------ Input ------

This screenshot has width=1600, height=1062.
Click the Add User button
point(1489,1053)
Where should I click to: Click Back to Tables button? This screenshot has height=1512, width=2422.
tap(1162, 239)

------

* **Task to complete**
Output the full set of entries exactly as they were given.

* **Task result**
This screenshot has width=1600, height=1062.
Click the Add User button
point(1489,1053)
Where should I click to: Click Back to Tables button? This screenshot has height=1512, width=2422.
tap(1162, 239)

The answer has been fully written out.